> **Work task**
Look below for the line with "Select the 20 ₴ price", and from there restate every line word for word until the entries end.

Data Start Marker

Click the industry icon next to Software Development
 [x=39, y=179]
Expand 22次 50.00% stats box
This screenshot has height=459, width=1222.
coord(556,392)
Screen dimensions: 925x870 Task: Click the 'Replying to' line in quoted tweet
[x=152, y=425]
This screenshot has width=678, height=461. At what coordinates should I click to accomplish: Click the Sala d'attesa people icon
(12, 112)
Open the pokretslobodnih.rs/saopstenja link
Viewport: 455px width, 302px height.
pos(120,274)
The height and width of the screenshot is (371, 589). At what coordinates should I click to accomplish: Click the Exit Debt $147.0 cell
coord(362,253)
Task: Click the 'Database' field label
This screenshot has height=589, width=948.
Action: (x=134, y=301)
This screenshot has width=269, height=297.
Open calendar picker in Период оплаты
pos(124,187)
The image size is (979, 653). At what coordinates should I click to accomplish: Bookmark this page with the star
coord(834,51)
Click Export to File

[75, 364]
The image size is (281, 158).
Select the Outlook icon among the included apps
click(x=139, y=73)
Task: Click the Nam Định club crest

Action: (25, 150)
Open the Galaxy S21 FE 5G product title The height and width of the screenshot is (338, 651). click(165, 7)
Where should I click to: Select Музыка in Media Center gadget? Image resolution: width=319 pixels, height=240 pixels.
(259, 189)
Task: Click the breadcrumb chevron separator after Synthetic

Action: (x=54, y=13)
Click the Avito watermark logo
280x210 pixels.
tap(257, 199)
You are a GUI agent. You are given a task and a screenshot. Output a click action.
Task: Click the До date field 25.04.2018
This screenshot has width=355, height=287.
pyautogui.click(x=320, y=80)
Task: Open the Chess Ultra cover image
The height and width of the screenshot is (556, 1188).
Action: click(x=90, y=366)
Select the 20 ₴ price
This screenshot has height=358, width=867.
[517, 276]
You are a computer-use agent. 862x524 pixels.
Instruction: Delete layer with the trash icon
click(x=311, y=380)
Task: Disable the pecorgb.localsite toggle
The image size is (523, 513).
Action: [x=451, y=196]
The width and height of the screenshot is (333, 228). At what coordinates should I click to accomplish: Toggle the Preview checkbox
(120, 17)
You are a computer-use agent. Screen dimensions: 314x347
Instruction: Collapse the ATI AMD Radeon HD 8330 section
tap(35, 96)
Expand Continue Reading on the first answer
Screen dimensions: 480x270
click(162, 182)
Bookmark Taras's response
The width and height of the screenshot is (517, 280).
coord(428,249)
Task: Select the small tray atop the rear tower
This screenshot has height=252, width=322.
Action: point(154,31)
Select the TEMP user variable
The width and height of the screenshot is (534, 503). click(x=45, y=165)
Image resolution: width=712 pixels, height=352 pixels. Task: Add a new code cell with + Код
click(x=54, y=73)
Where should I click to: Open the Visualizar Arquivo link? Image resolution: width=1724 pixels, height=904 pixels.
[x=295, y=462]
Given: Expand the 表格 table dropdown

Data End Marker

> **Written response**
Select the 20 ₴ price
This screenshot has height=358, width=867.
[517, 276]
You are a computer-use agent. 862x524 pixels.
Instruction: Delete layer with the trash icon
click(x=311, y=380)
Task: Disable the pecorgb.localsite toggle
The image size is (523, 513).
Action: [x=451, y=196]
The width and height of the screenshot is (333, 228). At what coordinates should I click to accomplish: Toggle the Preview checkbox
(120, 17)
You are a computer-use agent. Screen dimensions: 314x347
Instruction: Collapse the ATI AMD Radeon HD 8330 section
tap(35, 96)
Expand Continue Reading on the first answer
Screen dimensions: 480x270
click(162, 182)
Bookmark Taras's response
The width and height of the screenshot is (517, 280).
coord(428,249)
Task: Select the small tray atop the rear tower
This screenshot has height=252, width=322.
Action: point(154,31)
Select the TEMP user variable
The width and height of the screenshot is (534, 503). click(x=45, y=165)
Image resolution: width=712 pixels, height=352 pixels. Task: Add a new code cell with + Код
click(x=54, y=73)
Where should I click to: Open the Visualizar Arquivo link? Image resolution: width=1724 pixels, height=904 pixels.
[x=295, y=462]
Given: Expand the 表格 table dropdown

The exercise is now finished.